Work instructions:
Copy each line of the data below, character for character.

-- Recorded information follows --

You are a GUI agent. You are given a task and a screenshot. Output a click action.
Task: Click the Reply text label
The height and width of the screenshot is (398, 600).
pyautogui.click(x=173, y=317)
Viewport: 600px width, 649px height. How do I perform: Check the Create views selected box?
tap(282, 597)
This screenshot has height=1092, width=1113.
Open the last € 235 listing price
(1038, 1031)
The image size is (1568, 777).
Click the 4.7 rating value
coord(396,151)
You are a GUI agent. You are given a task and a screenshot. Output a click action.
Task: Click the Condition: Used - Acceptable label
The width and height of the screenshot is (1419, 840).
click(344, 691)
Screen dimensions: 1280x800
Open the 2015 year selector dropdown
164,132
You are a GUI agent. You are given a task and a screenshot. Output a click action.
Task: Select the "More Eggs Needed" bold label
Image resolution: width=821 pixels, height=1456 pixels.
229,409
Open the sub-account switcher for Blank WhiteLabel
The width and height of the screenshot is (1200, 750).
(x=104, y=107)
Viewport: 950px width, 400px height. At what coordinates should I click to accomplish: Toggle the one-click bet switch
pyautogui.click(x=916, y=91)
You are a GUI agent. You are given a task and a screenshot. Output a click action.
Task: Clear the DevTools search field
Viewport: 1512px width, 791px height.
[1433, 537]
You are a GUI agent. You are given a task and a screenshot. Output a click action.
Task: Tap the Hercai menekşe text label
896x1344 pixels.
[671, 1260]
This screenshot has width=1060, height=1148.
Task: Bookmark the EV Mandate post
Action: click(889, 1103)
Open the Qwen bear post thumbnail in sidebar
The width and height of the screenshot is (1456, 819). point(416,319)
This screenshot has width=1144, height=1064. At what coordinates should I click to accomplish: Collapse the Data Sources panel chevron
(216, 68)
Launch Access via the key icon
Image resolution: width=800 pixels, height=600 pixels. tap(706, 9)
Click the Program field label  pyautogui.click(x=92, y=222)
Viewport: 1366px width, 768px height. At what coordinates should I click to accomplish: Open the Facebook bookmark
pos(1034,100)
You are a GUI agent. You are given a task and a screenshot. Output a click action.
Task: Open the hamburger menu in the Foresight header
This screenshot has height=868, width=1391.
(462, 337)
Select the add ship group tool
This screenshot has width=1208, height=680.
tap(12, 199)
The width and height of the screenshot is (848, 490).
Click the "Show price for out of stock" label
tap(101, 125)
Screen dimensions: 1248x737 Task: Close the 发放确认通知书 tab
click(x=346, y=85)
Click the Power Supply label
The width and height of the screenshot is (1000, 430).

-- Recorded information concluded --

Written solution:
You are a GUI agent. You are given a task and a screenshot. Output a click action.
Task: Click the Reply text label
The height and width of the screenshot is (398, 600).
pyautogui.click(x=173, y=317)
Viewport: 600px width, 649px height. How do I perform: Check the Create views selected box?
tap(282, 597)
This screenshot has height=1092, width=1113.
Open the last € 235 listing price
(1038, 1031)
The image size is (1568, 777).
Click the 4.7 rating value
coord(396,151)
You are a GUI agent. You are given a task and a screenshot. Output a click action.
Task: Click the Condition: Used - Acceptable label
The width and height of the screenshot is (1419, 840).
click(344, 691)
Screen dimensions: 1280x800
Open the 2015 year selector dropdown
164,132
You are a GUI agent. You are given a task and a screenshot. Output a click action.
Task: Select the "More Eggs Needed" bold label
Image resolution: width=821 pixels, height=1456 pixels.
229,409
Open the sub-account switcher for Blank WhiteLabel
The width and height of the screenshot is (1200, 750).
(x=104, y=107)
Viewport: 950px width, 400px height. At what coordinates should I click to accomplish: Toggle the one-click bet switch
pyautogui.click(x=916, y=91)
You are a GUI agent. You are given a task and a screenshot. Output a click action.
Task: Clear the DevTools search field
Viewport: 1512px width, 791px height.
[1433, 537]
You are a GUI agent. You are given a task and a screenshot. Output a click action.
Task: Tap the Hercai menekşe text label
896x1344 pixels.
[671, 1260]
This screenshot has width=1060, height=1148.
Task: Bookmark the EV Mandate post
Action: click(889, 1103)
Open the Qwen bear post thumbnail in sidebar
The width and height of the screenshot is (1456, 819). point(416,319)
This screenshot has width=1144, height=1064. At what coordinates should I click to accomplish: Collapse the Data Sources panel chevron
(216, 68)
Launch Access via the key icon
Image resolution: width=800 pixels, height=600 pixels. tap(706, 9)
Click the Program field label  pyautogui.click(x=92, y=222)
Viewport: 1366px width, 768px height. At what coordinates should I click to accomplish: Open the Facebook bookmark
pos(1034,100)
You are a GUI agent. You are given a task and a screenshot. Output a click action.
Task: Open the hamburger menu in the Foresight header
This screenshot has height=868, width=1391.
(462, 337)
Select the add ship group tool
This screenshot has width=1208, height=680.
tap(12, 199)
The width and height of the screenshot is (848, 490).
Click the "Show price for out of stock" label
tap(101, 125)
Screen dimensions: 1248x737 Task: Close the 发放确认通知书 tab
click(x=346, y=85)
Click the Power Supply label
The width and height of the screenshot is (1000, 430).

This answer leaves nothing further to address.